The age of social media and our collective shift onto smart, handheld devices has changed the news landscape irreversibly. Some of the UK’s biggest newspaper houses, in the wake of declining physical sales, have struggled to transform themselves into profitable digital publishing bodies able to fill the income shortfall. Others who have successfully pivoted, have ceased their printed publications altogether. 

However, the national newspapers do not represent every sector and reports of the death of print media have been greatly exaggerated. People still like a physical representation of what they are consuming, and this trend is growing. Kindle readers were supposed to be the end of the physical book. Online streaming services were predicted to be the same for physical format music. Yet, physical book sales recovered and have seen off the eBook revolution. Vinyl records continue to see soaring sales.

The USP of physical formats is their tactile nature. It just means something to be able to hold a tangible product in your hands. 

Print magazines continue to thrive amidst a digital world

Take magazines, for example. Despite the crippling effects of the COVID pandemic, Forbes reported that 60 new magazines were launched in 2020 in the US alone. 

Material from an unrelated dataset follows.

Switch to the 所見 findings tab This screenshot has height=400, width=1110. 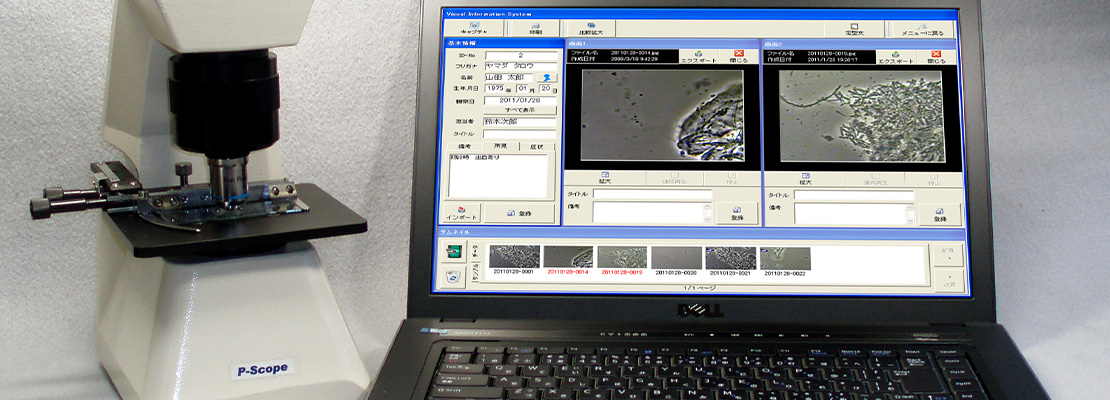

In its latest figures for monthly magazine reach, PAMCo (producer of readership estimates),  puts print media at 20,216 against 13,730 for desktop and 36,437 for mobile phones/tablets. It reports that some 23 million British adults consume a magazine each month. 

Improved printing technologies have gifted the magazine sector with higher quality products without compromising on cost and efficiency. People still have an emotional tie to something they can hold in their hands rather than extract from the online information mountain. And nowhere is this stronger than in industry.

Print media remains a valuable tool for the b2b sector

For the business-to-business sector, the advantage of physical media is that it stands out from the infinite-seeming online provision. The internet, whilst democratising information, has also led to the problem of information overload, search engine optimisation arms wars, and the difficulty of standing out from the crowd. Also, advertising on digital platforms constantly changes with each click. 

Coverage in a printed magazine – whether paid for or through editorial – offers a degree of permanence, or at least longevity which is sometimes lacking online. These magazines can be easily shared amongst teams, as useful resources either for chefs in the staff room or for operations staff in the office. There is also the added benefit of avoiding the negative health implications of staring at a screen for too long. 

The future of media consumption

Of course, it needn’t be one or the other. One look at the foodservice media landscape shows that print and digital formats can work together and their attributes can be complementary rather than competitive. Such choices will often depend on circumstance as much as personal preference. 

However, one thing is certain as far as I’m concerned. Printed media will continue to be a precious resource in the catering and food sector, as it will for any other industry. Don’t start sounding the death knell for magazines just yet.